Álvaro Bretal nació en La Plata, Buenos Aires, en 1987. Estudió las carreras de Licenciatura y Profesorado de Sociología (FaHCE-UNLP). Es director editorial de Taipei. Escribió para publicaciones como La vida útil, PulsiónDétour, La Cueva de ChauvetTierra en trance, Caligari, LetercermondeVinilos RotosindieHearts, y los fanzines del Cineclub TYÖ. Colaboró en la edición del libro La imagen primigenia (Malisia, 2016), coeditó Giallo. Crimen, sexualidad y estilo en el cine de género italiano (Editorial Rutemberg, 2019) y Mumblecore. Exploraciones sobre el cine independiente norteamericano (Taipei Libros, 2023), y editó Paisajes opacos. Sobre las nubes en el cine (Taipei Libros, 2022).
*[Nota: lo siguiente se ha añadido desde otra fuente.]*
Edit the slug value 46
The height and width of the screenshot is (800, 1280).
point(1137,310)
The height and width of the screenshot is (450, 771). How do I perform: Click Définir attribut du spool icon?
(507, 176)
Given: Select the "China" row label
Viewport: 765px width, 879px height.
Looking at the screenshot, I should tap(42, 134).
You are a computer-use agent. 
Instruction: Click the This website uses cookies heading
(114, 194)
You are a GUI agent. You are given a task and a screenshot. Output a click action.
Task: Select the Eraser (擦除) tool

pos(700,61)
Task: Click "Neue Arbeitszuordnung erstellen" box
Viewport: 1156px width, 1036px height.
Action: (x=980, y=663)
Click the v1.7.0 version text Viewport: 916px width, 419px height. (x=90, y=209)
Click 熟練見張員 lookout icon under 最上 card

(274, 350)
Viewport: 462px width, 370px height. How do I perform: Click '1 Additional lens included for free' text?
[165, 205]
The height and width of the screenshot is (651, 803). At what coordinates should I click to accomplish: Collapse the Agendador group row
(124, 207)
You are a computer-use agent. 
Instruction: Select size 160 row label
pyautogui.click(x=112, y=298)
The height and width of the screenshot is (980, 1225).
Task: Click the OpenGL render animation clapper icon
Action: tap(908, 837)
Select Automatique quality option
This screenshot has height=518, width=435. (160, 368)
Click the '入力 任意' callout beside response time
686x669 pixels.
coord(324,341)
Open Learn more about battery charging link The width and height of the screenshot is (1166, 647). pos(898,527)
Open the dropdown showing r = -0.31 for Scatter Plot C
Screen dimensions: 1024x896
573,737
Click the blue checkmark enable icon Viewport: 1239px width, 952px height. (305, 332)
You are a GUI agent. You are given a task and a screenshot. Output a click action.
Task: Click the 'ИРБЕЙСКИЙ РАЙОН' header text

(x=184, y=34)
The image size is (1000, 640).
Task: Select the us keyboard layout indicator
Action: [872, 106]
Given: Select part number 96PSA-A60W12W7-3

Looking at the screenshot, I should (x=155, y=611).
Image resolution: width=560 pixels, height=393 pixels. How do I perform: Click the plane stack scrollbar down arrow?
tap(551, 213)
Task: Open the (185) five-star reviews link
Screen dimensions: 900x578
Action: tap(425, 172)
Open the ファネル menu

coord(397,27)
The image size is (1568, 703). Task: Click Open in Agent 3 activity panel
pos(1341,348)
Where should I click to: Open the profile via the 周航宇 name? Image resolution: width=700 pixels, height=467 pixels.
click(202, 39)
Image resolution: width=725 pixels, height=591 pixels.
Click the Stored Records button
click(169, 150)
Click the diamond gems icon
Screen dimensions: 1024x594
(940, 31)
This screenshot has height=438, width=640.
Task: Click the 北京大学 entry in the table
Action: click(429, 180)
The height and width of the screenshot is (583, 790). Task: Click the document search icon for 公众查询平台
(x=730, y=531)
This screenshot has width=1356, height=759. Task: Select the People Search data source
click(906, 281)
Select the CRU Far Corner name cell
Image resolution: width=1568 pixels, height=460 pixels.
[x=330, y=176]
Participó con artículos en los libros Pull My Daisy y otras experimentaciones. La Generación Beat y el cine (2022; ed: Matías Carnevale); Cuadernos de crítica 01. Un nuevo mapa latinoamericano (2019), editado por el Festival Internacional de Cine de Mar del Plata; Cine argentino: hechos, gente, películas (2024; ed: Fernando Martín Peña); y Una historia del cine documental argentino (en edición). Dicta talleres y cursos sobre historia, teoría y crítica cinematográfica. Se desempeñó como redactor de catálogo en el Festival Internacional de Cine de Mar del Plata. Actualmente colabora con el Festival Internacional de Cine de La Plata Festifreak. Contacto: alvarobretal1987@gmail.com.

2 Comments

  • Excelente nota, inflamada a la vez por el amor a Dylan y al cine que no obedece a la narrativa cómoda. No vi la película, pero ahora la vería tratando de leer en ella estas puntualizaciones. La crítica como invitación y apertura. Felicitaciones!

  • ¡Muchas gracias, Román! Traté de hacerle un poco de justicia al pobre Dylan, aunque entiendo que la película está pensando en muchas otras cosas antes que en su obra. Un abrazo grande.